Ich glaube, das Grundproblem vor dem wir als Europäer des 21. Jahrhunderts stehen, ist die Ichbezogenheit, die vielen von uns allen innewohnt und der meist unausgesprochene Glaube, das Ich stelle einen Selbstzweck und das höchste Prinzip dar. Diesem Selbstzweck wird dann alles untergeordnet, was nicht unbedingt zum Glück des Ichs geschieht. Diesen Glauben halte ich für falsch; das möchte ich gerne ausführen, auch wenn ich nicht meine irgend etwas Festes zu verkünden, sondern mich eher voran taste.
(1)Ich halte eine Welt, in der das Ich den höchsten Wert eines jeden darstellt, nicht für lebenswert. Ich könnte meine Familie beispielsweise nicht lieben, wenn ich nicht fest davon ausginge, daß einjeder von ihnen bereit ist sein Leben für meines zu opfern. Gleichsam fühlte ich mich schäbig, wäre ich nicht bereit, mein Leben für ihres bzw. das eines meiner engen Familienmitglieder zu opfern.
Ich möchte auch lieber sterben im Wissen, meinen Vater zu retten, als leben im Wissen, ihn ,geopfert zu haben.*
Ich denke weiter, die Ichbezogenheit kann am ehesten in der Familie aufgelöst werden.
(2)Für mich bin ich selbst nur bedingt wertvoll(warum sollte ich übermäßig wertvoll sein?).Damit stehe ich aber, so wie ich das sehe, in Gegnerschaft zur abendländischen Geistesgeschichte. Ich behaupte nicht, mich in ihr übermäßig auszukennen, aber ich denke, ich liege richtig, wenn ich festhalte, daß :
a) Platon - im Alkibiades I, glaube ich - sagt bzw. Sokrates sagen lässt, daß man sich am ehesten um die eigene Seele kümmern solle und alles dem unterzuordnen sei.
b) Die Stoa dies in etwa auch sagt. Ich beziehe mich da auf den Philosophen Epiktet.

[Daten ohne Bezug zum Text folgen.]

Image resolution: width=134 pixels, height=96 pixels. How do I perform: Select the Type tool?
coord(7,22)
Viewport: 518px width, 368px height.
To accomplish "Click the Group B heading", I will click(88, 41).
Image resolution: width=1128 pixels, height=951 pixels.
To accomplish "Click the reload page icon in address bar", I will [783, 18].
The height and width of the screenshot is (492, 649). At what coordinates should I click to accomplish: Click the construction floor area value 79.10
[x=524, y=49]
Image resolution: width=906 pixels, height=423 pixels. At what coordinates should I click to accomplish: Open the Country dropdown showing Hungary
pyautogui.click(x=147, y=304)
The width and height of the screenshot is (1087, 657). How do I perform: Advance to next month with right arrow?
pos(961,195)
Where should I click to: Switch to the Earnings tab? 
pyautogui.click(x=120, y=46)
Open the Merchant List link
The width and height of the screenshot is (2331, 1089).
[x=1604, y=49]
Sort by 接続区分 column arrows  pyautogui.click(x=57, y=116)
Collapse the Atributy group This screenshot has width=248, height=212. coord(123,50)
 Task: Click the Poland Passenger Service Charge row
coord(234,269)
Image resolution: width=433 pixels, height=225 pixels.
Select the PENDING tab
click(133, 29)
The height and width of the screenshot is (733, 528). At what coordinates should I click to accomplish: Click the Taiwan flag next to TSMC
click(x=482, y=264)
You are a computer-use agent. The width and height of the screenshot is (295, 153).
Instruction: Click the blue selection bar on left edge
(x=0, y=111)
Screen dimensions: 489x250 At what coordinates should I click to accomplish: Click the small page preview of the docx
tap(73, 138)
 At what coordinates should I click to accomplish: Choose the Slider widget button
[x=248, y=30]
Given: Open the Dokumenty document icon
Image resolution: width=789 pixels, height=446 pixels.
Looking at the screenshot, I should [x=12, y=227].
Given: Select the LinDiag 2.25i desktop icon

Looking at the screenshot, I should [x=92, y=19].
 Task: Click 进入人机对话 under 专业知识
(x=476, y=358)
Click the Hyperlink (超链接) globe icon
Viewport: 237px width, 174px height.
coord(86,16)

c) Auch das Christentum logisch zu Ende gedacht dies bedeuten muß, denn gingen wir davon aus, der Christ opferte sich für einen anderen, so täte er dies doch in Sorge um seine Seele!
(3)Das ist für mich die Grundlage eines neuartigen Wertesystems, das seine Verwirklichung natürlich zuerst in der Familie finden muß.
*man muß freilich meine Feigheit, die sicherlich nicht klein ist, eingedenken, aber ich hoffe, ich handel so.